## The task
Write the next part of the IPTW risk-difference documentation below, beginning right after its final line.

## Excerpted passage
Calculate Standardized Risk Differences Using IPTW

Description

Calculates standardized risk differences using inverse probability of treatment weighting. This approach estimates causal effects under the assumption of no unmeasured confounding by creating a pseudo-population where treatment assignment is independent of measured confounders.

Usage

calc_risk_diff_iptw(
  data,
  outcome,
  treatment,
  covariates,
  nnt = FALSE,
  iptw_weights = NULL,
  weight_type = "ATE",
  ps_method = "logistic",
  stabilize = TRUE,
  trim_weights = TRUE,
  alpha = 0.05,
  bootstrap_ci = FALSE,
  boot_n = 1000,
  verbose = FALSE
)
calc_risk_diff_iptw(
  data,
  outcome,
  treatment,
  covariates,
  nnt = FALSE,
  iptw_weights = NULL,
  weight_type = "ATE",
  ps_method = "logistic",
  stabilize = TRUE,
  trim_weights = TRUE,
  alpha = 0.05,
  bootstrap_ci = FALSE,
  boot_n = 1000,
  verbose = FALSE
)

Arguments

data

A data frame containing outcome, treatment, and covariate data

outcome

Character string naming the binary outcome variable

treatment

Character string naming the binary treatment variable

covariates

Character vector of covariate names for propensity score model

nnt

Logical indicating whether to return Number Needed to Treat instead of risk difference (default: FALSE)

iptw_weights

Optional vector of pre-calculated IPTW weights

weight_type

Type of weights if calculating: "ATE", "ATT", or "ATC" (default: "ATE")

ps_method

Method for propensity score estimation (default: "logistic")

stabilize

Whether to use stabilized weights (default: TRUE)

trim_weights

Whether to trim extreme weights (default: TRUE)

alpha

Significance level for confidence intervals (default: 0.05)

bootstrap_ci

Whether to use bootstrap confidence intervals (default: FALSE)

boot_n

Number of bootstrap replicates if bootstrap_ci=TRUE (default: 1000)

verbose

Whether to print diagnostic information (default: FALSE)

Saved entries
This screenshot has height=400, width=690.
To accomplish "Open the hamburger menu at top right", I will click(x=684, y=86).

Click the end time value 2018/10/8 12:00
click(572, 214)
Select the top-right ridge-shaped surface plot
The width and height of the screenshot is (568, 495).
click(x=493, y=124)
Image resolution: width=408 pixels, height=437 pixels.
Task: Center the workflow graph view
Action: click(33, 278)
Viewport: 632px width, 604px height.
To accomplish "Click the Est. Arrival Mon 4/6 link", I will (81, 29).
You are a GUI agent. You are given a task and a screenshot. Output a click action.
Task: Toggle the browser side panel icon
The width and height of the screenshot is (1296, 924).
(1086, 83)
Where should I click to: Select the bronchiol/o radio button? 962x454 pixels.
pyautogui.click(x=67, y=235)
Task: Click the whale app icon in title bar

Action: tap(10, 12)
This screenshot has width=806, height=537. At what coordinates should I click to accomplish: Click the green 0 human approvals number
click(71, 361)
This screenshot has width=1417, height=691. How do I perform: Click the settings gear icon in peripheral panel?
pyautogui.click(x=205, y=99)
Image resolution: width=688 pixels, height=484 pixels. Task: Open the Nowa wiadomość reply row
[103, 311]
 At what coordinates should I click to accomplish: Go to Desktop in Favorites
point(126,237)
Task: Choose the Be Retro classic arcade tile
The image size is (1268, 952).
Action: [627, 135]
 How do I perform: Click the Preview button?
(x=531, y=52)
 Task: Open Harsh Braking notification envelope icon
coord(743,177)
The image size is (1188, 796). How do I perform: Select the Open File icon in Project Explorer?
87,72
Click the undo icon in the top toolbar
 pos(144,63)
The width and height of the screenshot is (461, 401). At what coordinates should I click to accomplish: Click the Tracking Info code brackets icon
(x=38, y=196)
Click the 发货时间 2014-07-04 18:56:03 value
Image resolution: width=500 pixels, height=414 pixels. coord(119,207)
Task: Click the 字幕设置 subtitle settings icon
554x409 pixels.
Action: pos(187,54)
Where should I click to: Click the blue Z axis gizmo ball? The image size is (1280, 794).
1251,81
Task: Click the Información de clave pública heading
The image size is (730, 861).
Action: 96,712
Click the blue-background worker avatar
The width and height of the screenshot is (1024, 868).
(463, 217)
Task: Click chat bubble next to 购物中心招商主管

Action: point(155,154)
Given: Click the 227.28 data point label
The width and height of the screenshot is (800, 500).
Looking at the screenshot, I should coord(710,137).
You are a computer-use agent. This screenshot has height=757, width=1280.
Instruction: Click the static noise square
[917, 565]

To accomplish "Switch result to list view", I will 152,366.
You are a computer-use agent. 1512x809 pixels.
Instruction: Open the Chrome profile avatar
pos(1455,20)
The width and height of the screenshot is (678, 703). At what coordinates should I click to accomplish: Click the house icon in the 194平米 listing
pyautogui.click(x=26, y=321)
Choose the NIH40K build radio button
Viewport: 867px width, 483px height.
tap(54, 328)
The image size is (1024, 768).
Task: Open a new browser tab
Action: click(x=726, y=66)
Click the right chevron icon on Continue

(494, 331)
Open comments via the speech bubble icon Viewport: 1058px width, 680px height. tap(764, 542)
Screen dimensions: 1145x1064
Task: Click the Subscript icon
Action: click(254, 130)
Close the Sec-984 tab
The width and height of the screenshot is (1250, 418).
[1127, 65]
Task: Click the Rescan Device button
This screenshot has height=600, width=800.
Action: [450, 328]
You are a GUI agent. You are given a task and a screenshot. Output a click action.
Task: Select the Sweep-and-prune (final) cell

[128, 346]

## Your response
Details

Causal Interpretation

IPTW estimates causal effects by weighting observations to create balance on measured confounders. The estimand depends on the weight type:

ATE: Average treatment effect in the population
ATT: Average treatment effect among those who received treatment
ATC: Average treatment effect among those who did not receive treatment

Standard Errors

By default, uses robust (sandwich) standard errors that account for propensity score estimation uncertainty. Bootstrap confidence intervals are available as an alternative that may perform better with small samples.

Assumptions

No unmeasured confounding: All confounders are measured and included
Positivity: All subjects have non-zero probability of receiving either treatment
Correct model specification: Propensity score model is correctly specified

Number Needed to Treat (NNT)

When nnt = TRUE, results are transformed to causal Number Needed to Treat. This represents the number of individuals who need to receive treatment to prevent one additional adverse outcome in the target population (defined by weight_type). NNT calculations preserve the causal interpretation of IPTW estimates under the assumptions of exchangeability, positivity, and consistency.

Value

A tibble of class "riskdiff_iptw_result" containing:

treatment_var: Character. Name of treatment variable
rd_iptw: Numeric. IPTW-standardized risk difference OR Number Needed to Treat if nnt=TRUE
ci_lower: Numeric. Lower confidence interval bound (RD scale or NNT scale)
ci_upper: Numeric. Upper confidence interval bound (RD scale or NNT scale)
p_value: Numeric. P-value for test of null hypothesis
weight_type: Character. Type of weights used
effective_n: Numeric. Effective sample size
risk_treated: Numeric. Risk in treated group
risk_control: Numeric. Risk in control group

Examples

data(cachar_sample)

# Standard ATE estimation
rd_iptw <- calc_risk_diff_iptw(
  data = cachar_sample,
  outcome = "abnormal_screen",
  treatment = "areca_nut",
  covariates = c("age", "sex", "residence", "smoking")
)
print(rd_iptw)

# ATT estimation with bootstrap CI
rd_att <- calc_risk_diff_iptw(
  data = cachar_sample,
  outcome = "head_neck_abnormal",
  treatment = "tobacco_chewing",
  covariates = c("age", "sex", "residence", "areca_nut"),
  weight_type = "ATT",
  bootstrap_ci = TRUE,
  boot_n = 500
)
print(rd_att)

# Calculate causal NNT using IPTW
nnt_iptw <- calc_risk_diff_iptw(
  data = cachar_sample,
  outcome = "abnormal_screen",
  treatment = "areca_nut",
  covariates = c("age", "sex", "residence", "smoking"),
  nnt = TRUE
)
print(nnt_iptw)

# ATT-specific NNT with bootstrap CI
nnt_att <- calc_risk_diff_iptw(
  data = cachar_sample,
  outcome = "abnormal_screen",
  treatment = "areca_nut",
  covariates = c("age", "sex", "residence"),
  weight_type = "ATT",
  bootstrap_ci = TRUE,
  boot_n = 500,
  nnt = TRUE
)
summary(nnt_att)

data(cachar_sample)

# Standard ATE estimation
rd_iptw <- calc_risk_diff_iptw(
  data = cachar_sample,
  outcome = "abnormal_screen",
  treatment = "areca_nut",
  covariates = c("age", "sex", "residence", "smoking")
)
print(rd_iptw)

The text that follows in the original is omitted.